It was from this Leucadian Rock of gleaming white limestone that Sappho was supposed to have thrown herself for love of the handsome Phaon.
The main sources of income of the inhabitants are farming on the island's thin soil, fishing, the recovery of salt from the lagoon and various crafts, particularly lace and knitwear.
The shingle spit at the northern tip of the island was pierced in ancient times by the Corinthians to provide a channel for shipping, and, like the spit to the south of Lefkás town which came into being in the Middle Ages as a result of the establishment of salt-pans, allowed vessels of some size to pass through.
The earliest evidence of human settlement on the island dates from the Neolithic period.
In the seventh century B.C. the town of Leukas was founded by settlers from Corinth, who closed off the south end of the lagoon, opposite the fort of Áyios Yeóryios, by a 600m/650yd long mole, remains of which are still visible under water. They cut a channel through the spit of shingle at the north end of the lagoon, opposite the fort of Santa Maura (Ayía Mávra) - though by the time of the Peloponnesian War, in which Leukas was allied with Sparta, the channel had silted up. In the time of the Achaean League Leukas was the capital of Acarnania. It supported Philip II of Macedon against Rome, but was conquered in 197 B.C. by the Romans, who later built a bridge linking Leukas with the mainland.

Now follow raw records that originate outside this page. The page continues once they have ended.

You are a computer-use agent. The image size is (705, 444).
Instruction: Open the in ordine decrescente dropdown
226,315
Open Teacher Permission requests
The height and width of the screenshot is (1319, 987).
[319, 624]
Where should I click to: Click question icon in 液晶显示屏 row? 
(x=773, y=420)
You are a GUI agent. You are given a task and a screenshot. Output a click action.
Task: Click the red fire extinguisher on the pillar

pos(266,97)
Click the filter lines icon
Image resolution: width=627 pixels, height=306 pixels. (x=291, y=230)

In the Middle Ages the island belonged to the barons of Cefalonia and Zante and other Frankish dynasts. In 1479 it was taken by the Turks - the only one of the Ionian Islands to fall into Turkish hands - but was recovered for Venice by Morosini in 1684. After a brief interlude of French rule during the Napoleonic wars it was assigned in 1815 to Britain, which returned it to Greece, together with the other Ionian Islands, in 1864.
As a result of the vicissitudes of its history and of a series of earthquakes Lefkás has preserved very few old buildings.

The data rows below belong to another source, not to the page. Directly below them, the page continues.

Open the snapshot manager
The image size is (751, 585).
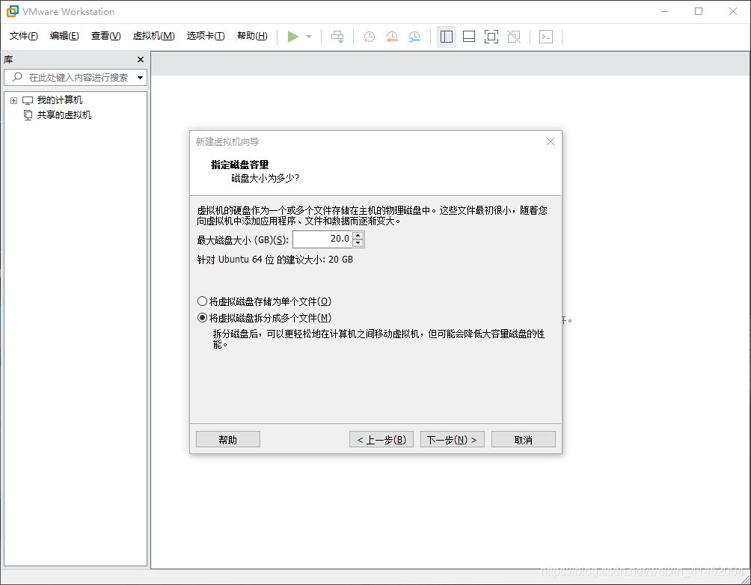pos(414,36)
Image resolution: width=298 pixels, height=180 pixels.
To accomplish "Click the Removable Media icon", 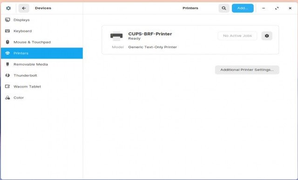I will pos(7,64).
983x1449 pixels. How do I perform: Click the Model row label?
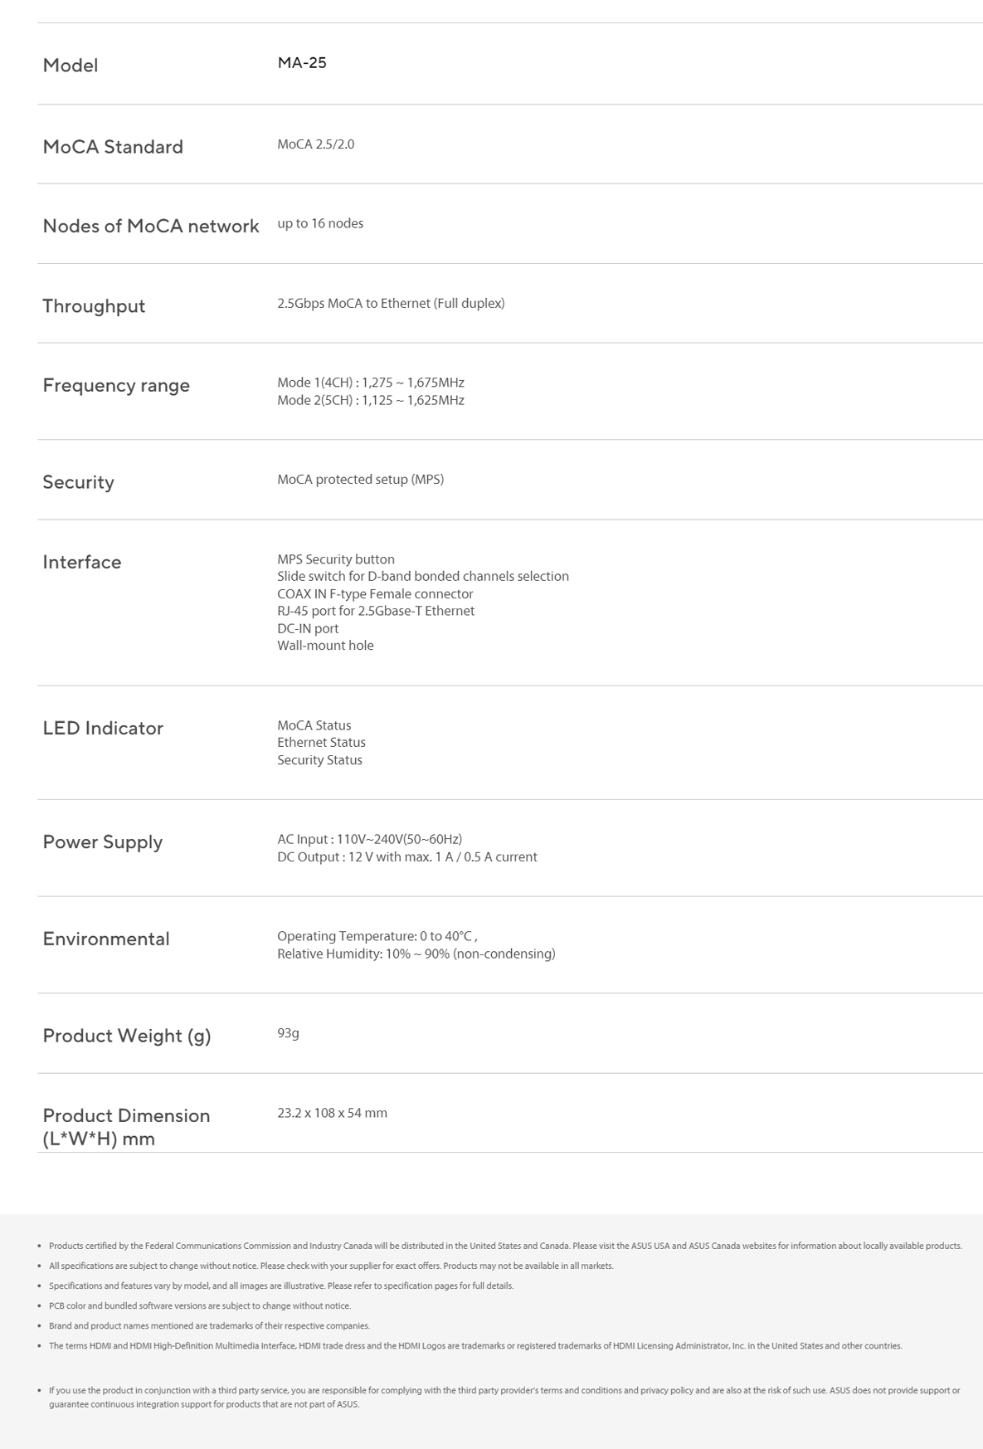click(71, 66)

The German archeologist Wilhelm Dörpfeld (1853-1940), who worked on Lefkás and made his home there, believed that this island, and not the one now called Ithaca, was the Homeric Ithaca, the home of Odysseus. He based his theory mainly on topographical similarities between Lefkás and the Ithaca described in the "Odyssey", but this was contested by other archeologists, and Dörpfeld's excavations failed to produce convincing evidence in support of his theory.
According to Dörpfeld Homer's Zakynthos was the present-day island of that name, Doulichion was present-day Kefallónia, Same present-day Ithaca and Ithaca itself the island now known as Lefkás. He believed that Odysseus's city was in the western part of the Nydri plain; and excavations at many points in this area did in fact yield house walls and sherds of pottery (monochrome, with scratched decoration) at depths of between 4m/13ft and 6m/20ft which might be held to support Dörpfeld's theory.

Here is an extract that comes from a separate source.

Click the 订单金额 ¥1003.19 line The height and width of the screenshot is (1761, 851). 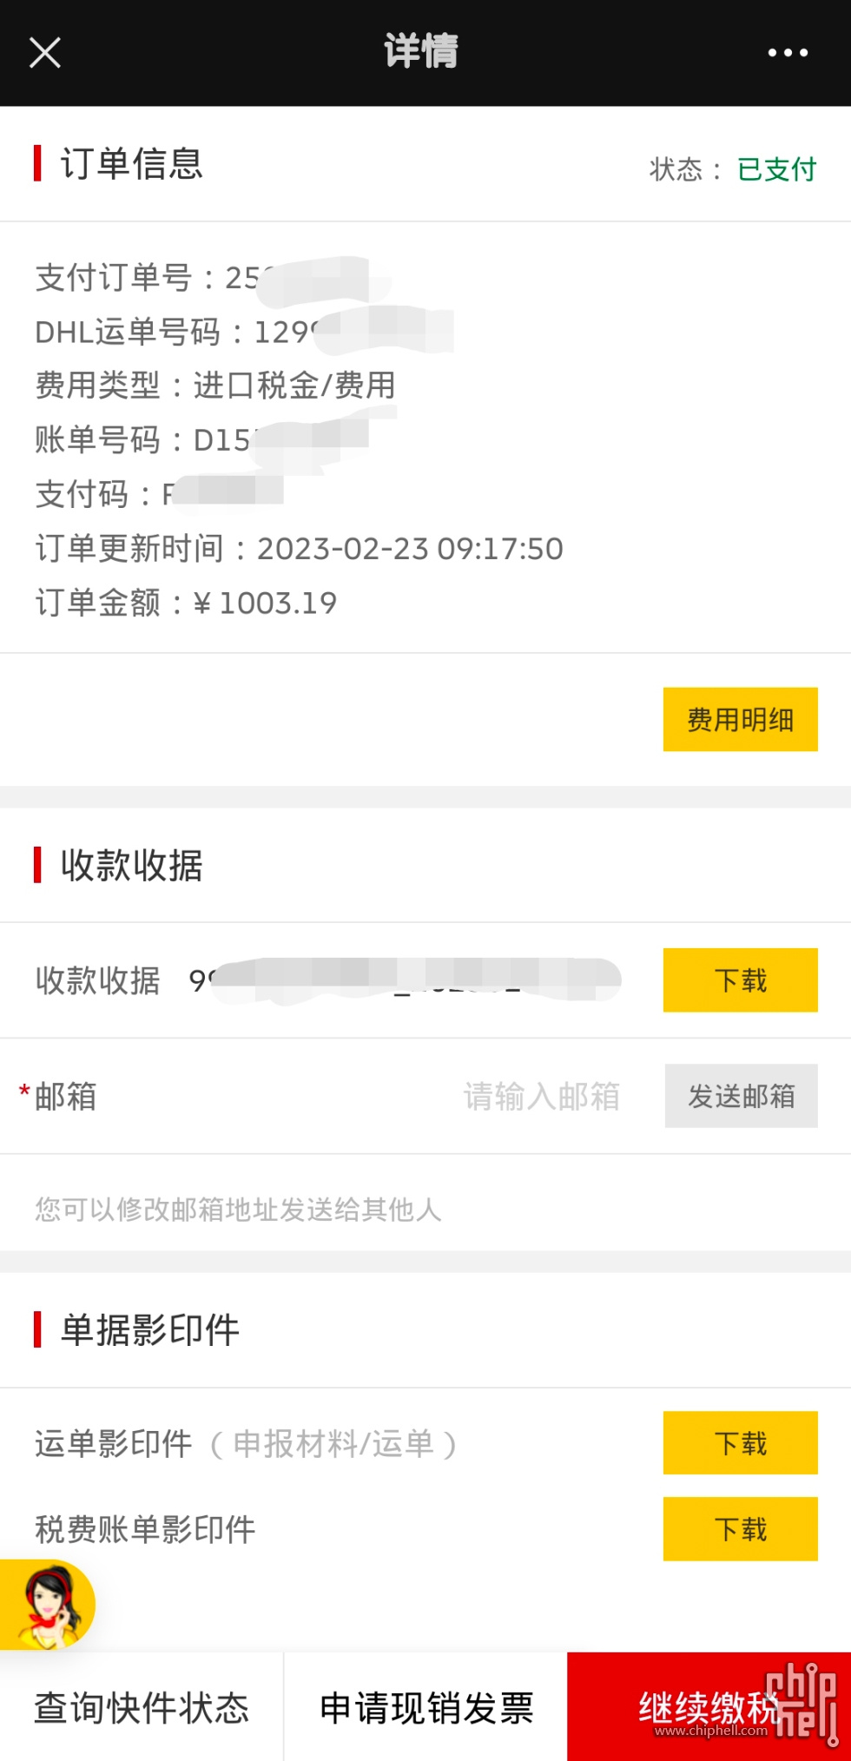tap(186, 603)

In the south of the island are two inlets, Skydi Bay to the southwest and the narrow Sybota Bay to the south-east, with caves in the hillside along its shores. The latter, in Dörpfeld's view, was the cove of Phorkys, the Old Man of the Sea, where Odysseus was put ashore by the Phaeacians and hid his treasures in the Cave of the Nymphs ("Odyssey", 13, 345 ff.). From there he made his way up through the hills to the farm of the swineherd Eumaos, situated "far from the city" at the Spring of Arethusa, which Dörpfeld would identify as the spring at the village of Eàvyiros ("Odyssey", 13,404 ff.; 14, 6 and 399; 24, 150). Skyàdi Bay would then be the place where Telemachos landed ("Odyssey", 15, 495). On his return voyage from Pylos, warned by Athena, he escaped the ambush prepared for him by the suitors on the islet of Asteris - perhaps Arkoúdi (alt. 0-135m/0-445ft), south of Lefkás.
The island can be reached by road from the town of Vónitsa.